Please note that the MLDA sampler is new in PyMC. The user should be extra critical about the results and report any problems as issues in the PyMC’s github repository.

[1] Dodwell, Tim & Ketelsen, Chris & Scheichl, Robert & Teckentrup, Aretha. (2019). Multilevel Markov Chain Monte Carlo. SIAM Review. 61. 509-545. https://doi.org/10.1137/19M126966X

Work flow#

MLDA is used in a similar way as most step method in PyMC. It has the special requirement that the user need to provide at least one coarse model to allow it to work.

The basic flow to use MLDA consists of four steps, which we demonstrate here using a simple linear regression model with a toy coarse model counterpart.

Step 1: Generate some data#

Here, we generate a vector x of 200 points equally spaced between 0.0 and 1.0. Then we project those onto a straight line with intercept 1.0 and slope 2.0, adding some random noise, resulting in a vector y. The goal is to infer the intercept and slope from x and y, i.e. a very simple linear regression problem.

# Import libraries
import time as time
import warnings

import arviz as az
import matplotlib.pyplot as plt
import numpy as np
import pymc as pm
az.style.use("arviz-darkgrid")
warnings.filterwarnings("ignore")
# Generate data
RANDOM_SEED = 915623497
np.random.seed(RANDOM_SEED)

true_intercept = 1
true_slope = 2
sigma = 1

size = 200
x = np.linspace(0, 1, size)
y = true_intercept + true_slope * x + np.random.normal(0, sigma**2, size)
# Plot the data
fig = plt.figure(figsize=(7, 7))
ax = fig.add_subplot(111, xlabel="x", ylabel="y", title="Generated data and underlying model")
ax.plot(x, y, "x", label="sampled data")
ax.plot(x, true_intercept + true_slope * x, label="true regression line", lw=2.0)
plt.legend(loc=0);
../_images/bfcd2f50608d11066f3152b117f26d2b52aa0b1c6f15cb2349cd4824aa3e95bc.png

Step 2: Define the fine model#

In this step we use the PyMC model definition language to define the priors and the likelihood. We choose non-informative Normal priors for both intercept and slope and a Normal likelihood, where we feed in x and y.

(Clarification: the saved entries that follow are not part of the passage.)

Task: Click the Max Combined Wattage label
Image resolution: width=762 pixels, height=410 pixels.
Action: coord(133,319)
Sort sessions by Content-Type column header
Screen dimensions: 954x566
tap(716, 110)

# Constructing the fine model
with pm.Model() as fine_model:
    # Define priors
    intercept = pm.Normal("intercept", 0, sigma=20)
    slope = pm.Normal("slope", 0, sigma=20)

    # Define likelihood
    likelihood = pm.Normal("y", mu=intercept + slope * x, sigma=sigma, observed=y)

Step 3: Define a coarse model#

Here, we define a toy coarse model where coarseness is introduced by using fewer data in the likelihood compared to the fine model, i.e. we only use every 2nd data point from the original data set.

# Thinning the data set
x_coarse = x[::2]
y_coarse = y[::2]
# Constructing the coarse model
with pm.Model() as coarse_model:
    # Define priors
    intercept = pm.Normal("intercept", 0, sigma=20)
    slope = pm.Normal("slope", 0, sigma=20)

    # Define likelihood
    likelihood = pm.Normal("y", mu=intercept + slope * x_coarse, sigma=sigma, observed=y_coarse)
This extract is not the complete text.